Finalmente, al añadir unas imágenes documentales posteriores al metraje de ficción acaban por desfondar la visión ficcional y evacúan la vocación realista de la representación. El índice real de las imágenes documentales tiene en este caso, como en cualquiera que capte repercusiones de situaciones violentas, el orden de una urgencia que la ficción no consiguió antes, incluso en el momento del fuego quemando los cuerpos. Este breve archivo que pareciera viene a respaldar a la ficción, como quien va a dar un palmoteo en el hombro, se convierte en un puñal. Es un juego peligroso que algunas de las ficciones sobre dictadura han intentado al poner punto final a sus narraciones con imágenes documentales, tal vez tentados a incluirlas porque los mismos realizadores tienen en sus archivos tales imágenes, pero olvidando que registrar no es lo mismo que fabular.

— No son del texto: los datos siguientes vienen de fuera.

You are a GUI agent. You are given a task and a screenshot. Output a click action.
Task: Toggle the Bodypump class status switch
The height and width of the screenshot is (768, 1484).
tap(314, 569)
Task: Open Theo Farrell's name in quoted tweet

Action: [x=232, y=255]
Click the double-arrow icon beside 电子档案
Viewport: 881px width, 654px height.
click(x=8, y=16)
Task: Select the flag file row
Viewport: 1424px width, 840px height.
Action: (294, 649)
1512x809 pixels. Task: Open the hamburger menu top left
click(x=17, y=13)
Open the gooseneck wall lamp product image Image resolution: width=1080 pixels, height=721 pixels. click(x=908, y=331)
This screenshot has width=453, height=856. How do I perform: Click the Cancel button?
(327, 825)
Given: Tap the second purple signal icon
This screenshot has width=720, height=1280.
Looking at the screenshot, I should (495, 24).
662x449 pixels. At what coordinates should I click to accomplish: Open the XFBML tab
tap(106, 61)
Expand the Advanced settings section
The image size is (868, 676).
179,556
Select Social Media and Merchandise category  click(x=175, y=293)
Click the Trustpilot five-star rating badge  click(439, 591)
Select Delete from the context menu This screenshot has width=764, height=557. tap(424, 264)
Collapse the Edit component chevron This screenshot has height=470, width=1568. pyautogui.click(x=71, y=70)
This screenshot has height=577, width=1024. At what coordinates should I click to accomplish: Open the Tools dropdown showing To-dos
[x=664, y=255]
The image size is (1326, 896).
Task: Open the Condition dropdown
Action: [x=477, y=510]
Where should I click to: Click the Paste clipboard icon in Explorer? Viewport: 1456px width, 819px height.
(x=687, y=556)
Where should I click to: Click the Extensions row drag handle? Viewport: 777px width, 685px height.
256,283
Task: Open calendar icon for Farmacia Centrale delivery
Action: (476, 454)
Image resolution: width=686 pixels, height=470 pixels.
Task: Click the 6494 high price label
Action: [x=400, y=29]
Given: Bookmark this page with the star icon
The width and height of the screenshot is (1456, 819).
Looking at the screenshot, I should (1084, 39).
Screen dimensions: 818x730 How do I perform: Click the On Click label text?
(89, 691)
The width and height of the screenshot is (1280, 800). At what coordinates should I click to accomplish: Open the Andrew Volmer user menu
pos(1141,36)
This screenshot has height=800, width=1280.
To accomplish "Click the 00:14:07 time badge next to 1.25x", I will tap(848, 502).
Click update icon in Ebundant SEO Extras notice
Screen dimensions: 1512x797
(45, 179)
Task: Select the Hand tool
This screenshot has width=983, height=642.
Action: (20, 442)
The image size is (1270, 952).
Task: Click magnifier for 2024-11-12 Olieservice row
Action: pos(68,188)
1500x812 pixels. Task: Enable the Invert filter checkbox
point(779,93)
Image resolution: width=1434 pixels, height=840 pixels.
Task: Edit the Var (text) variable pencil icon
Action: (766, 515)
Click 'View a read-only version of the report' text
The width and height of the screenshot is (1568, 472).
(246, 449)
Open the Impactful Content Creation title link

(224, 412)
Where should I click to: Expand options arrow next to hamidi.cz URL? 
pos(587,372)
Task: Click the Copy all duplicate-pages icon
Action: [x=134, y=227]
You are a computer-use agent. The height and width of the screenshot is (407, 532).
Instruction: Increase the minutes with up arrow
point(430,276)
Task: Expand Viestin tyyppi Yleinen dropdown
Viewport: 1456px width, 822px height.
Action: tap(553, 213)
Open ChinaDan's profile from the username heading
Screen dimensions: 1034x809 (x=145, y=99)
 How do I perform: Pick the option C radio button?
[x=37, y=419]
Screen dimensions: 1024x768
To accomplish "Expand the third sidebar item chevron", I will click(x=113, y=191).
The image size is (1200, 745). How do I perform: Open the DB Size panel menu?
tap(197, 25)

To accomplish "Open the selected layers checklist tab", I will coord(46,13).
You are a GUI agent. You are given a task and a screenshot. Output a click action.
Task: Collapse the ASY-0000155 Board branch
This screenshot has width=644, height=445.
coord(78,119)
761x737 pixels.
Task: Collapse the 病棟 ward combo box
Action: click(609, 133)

Por último, no quiero dejar de lado la polémica del estreno de la película, con desautorización de la familia Rojas de Negri, no consultada por los realizadores (hay versiones encontradas sobre este punto), que atañen a cambios que no se corresponden con la vida de Rodrigo. Más allá de su pertinencia, si pudieran tener una fuerza estética aseguraría esa elaboración, es la finalidad de la propia película la que queda en cuestión. Si en primer lugar las víctimas de violaciones a los derechos humanos en primer lugar merecen justicia, no les es ajeno para nada que haya películas que desmerezcan sus historias de vida.